Employment Review: September 2015 – Agency Workers – right to be informed of, not considered for, permanent employment vacancies with hirer

The Employment Appeal Tribunal (EAT) has upheld a tribunal’s decision that temporary agency workers have only a right to be informed of relevant vacant posts in the permanent workforce of a hirer, and are not entitled to be afforded equal status with existing direct employees of the hirer in being considered for a relevant vacancy.


It is a requirement under EU law (Directive 2008/104/EC on temporary agency work (the “Temporary Workers Directive”)) that:

  • Basic working and employment conditions for temporary agency workers are no less favourable than if they had been recruited direct by the hirer. This
    covers conditions such as remuneration, paid holiday, working hours, overtime, maternity and anti-discrimination provisions etc. (Article 5)
  • There is equal access for temporary workers to employment, collective facilities and vocational training (Article 6).
  • Penalties are imposed on temporary work agencies and hirers for non-compliance with the Temporary Workers Directive (Article 10).
The Agency Workers Regulations 2010 (“AWR”) is the statutory instrument in the UK which implements the Temporary Workers Directive.

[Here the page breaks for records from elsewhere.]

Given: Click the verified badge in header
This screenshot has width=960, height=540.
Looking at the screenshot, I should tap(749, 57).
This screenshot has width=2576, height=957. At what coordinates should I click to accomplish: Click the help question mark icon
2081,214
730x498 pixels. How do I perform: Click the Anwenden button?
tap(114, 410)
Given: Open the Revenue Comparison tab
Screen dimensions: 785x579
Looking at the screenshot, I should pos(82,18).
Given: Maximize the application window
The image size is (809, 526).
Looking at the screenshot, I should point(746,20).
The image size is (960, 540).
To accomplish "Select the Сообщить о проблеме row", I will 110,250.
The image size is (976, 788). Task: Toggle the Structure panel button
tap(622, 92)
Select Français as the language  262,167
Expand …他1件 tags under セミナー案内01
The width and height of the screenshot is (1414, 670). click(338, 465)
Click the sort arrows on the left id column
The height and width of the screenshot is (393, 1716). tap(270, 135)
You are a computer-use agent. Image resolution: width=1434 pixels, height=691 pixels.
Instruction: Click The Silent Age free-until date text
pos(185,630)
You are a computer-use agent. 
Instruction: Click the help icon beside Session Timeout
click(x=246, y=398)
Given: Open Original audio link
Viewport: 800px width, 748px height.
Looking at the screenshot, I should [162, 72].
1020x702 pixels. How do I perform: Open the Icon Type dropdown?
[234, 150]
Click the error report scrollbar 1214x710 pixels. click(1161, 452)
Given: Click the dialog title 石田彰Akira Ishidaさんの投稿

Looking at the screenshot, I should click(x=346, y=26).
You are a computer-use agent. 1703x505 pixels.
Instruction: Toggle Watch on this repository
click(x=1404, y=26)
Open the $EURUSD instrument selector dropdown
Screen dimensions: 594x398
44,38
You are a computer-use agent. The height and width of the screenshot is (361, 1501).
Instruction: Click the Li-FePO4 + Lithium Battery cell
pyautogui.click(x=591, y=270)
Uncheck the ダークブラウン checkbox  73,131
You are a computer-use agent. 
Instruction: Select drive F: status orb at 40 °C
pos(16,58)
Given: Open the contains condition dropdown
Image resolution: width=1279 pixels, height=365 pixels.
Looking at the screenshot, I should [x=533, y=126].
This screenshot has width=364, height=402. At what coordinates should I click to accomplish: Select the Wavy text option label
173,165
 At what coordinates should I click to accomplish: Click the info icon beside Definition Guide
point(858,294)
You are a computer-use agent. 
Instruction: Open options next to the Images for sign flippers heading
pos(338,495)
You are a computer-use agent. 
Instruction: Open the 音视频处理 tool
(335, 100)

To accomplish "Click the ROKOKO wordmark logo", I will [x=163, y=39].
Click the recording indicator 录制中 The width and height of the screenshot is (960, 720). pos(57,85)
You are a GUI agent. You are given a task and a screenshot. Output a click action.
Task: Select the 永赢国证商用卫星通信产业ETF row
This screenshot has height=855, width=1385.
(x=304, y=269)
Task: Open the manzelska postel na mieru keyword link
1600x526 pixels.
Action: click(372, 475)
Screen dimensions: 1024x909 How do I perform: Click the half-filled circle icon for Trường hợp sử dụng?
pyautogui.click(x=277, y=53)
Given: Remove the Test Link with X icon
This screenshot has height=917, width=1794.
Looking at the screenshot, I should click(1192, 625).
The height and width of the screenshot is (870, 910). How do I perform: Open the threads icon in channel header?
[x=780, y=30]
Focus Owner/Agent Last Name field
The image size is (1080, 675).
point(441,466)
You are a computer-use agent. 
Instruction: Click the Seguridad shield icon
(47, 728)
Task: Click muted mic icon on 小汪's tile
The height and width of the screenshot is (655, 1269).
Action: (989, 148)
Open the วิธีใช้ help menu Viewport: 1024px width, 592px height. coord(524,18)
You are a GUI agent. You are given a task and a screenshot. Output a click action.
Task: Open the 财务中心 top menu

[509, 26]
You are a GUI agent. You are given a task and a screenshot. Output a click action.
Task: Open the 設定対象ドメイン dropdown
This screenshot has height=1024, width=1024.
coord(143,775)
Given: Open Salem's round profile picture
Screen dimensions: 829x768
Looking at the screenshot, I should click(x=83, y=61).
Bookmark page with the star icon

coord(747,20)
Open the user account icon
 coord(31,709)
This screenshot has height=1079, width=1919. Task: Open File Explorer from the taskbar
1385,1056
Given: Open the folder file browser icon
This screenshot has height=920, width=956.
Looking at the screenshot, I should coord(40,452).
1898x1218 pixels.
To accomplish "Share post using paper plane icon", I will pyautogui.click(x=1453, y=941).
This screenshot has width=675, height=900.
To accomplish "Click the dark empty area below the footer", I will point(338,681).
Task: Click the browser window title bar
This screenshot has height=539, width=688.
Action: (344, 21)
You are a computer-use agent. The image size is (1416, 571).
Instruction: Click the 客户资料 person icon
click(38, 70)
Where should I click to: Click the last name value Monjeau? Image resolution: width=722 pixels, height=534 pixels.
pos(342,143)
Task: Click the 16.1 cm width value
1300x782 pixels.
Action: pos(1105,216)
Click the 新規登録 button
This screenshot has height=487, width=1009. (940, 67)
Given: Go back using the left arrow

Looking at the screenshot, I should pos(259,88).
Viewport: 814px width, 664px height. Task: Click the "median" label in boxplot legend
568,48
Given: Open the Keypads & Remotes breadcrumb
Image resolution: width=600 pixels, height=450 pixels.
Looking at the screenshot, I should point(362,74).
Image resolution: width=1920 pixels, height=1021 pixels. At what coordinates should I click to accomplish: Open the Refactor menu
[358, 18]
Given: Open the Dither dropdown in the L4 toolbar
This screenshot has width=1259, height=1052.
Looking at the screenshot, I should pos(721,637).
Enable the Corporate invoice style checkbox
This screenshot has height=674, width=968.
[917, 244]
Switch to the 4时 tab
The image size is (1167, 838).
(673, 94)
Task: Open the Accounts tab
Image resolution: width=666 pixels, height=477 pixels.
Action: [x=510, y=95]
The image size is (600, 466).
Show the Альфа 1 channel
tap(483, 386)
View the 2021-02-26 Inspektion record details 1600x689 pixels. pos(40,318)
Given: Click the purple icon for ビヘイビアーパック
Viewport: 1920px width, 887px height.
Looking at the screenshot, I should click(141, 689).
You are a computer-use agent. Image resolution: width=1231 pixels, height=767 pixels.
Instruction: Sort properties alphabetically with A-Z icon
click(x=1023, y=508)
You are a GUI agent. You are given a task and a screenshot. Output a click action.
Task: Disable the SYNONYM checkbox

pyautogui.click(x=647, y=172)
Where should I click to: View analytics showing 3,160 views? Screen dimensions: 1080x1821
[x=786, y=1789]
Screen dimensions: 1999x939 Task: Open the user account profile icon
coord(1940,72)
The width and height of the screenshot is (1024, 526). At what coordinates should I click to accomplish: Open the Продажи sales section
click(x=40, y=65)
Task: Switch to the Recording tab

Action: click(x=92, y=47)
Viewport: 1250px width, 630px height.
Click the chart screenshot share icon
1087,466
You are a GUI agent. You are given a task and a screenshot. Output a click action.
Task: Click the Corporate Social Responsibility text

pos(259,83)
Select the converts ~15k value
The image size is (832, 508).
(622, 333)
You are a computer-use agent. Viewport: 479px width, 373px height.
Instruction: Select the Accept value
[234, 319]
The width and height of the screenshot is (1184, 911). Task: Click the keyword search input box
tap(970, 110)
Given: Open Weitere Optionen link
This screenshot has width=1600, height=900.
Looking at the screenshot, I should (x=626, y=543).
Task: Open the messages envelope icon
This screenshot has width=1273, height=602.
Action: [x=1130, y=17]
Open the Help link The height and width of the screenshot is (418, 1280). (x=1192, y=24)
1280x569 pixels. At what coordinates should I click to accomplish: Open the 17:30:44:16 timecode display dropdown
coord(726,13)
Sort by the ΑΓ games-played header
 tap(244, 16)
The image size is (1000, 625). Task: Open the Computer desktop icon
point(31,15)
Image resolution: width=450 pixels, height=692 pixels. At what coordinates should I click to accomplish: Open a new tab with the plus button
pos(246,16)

Regulation 13 of the AWR provides: “Rights of agency workers in relation to access to employment (1) An agency worker has during an assignment the right to be informed by the hirer of any relevant vacant posts with the hirer, to give that agency worker the same opportunity as a comparable worker to find permanent employment with the hirer. (4) For the purposes of paragraph (1) the hirer may inform the agency worker by a general announcement in a suitable place in the hirer’s establishment.”


The claimant (Mr Coles) was an agency worker supplied by a recruitment company to DHE, an establishment that was part of the Ministry of Defence. In 2013, DHE decided to restructure and 530 of its direct employees were placed in a redeployment pool and were to be given priority consideration (over other applicants) for vacancies in the Ministry of Defence at their existing grade within their department.

A vacancy was advertised for a post in which Mr Coles had been working, which would have been visible to any candidate internal to DHE who wished to be considered for it, and would have been visible to the claimant too (as he had ready access to the advertisement).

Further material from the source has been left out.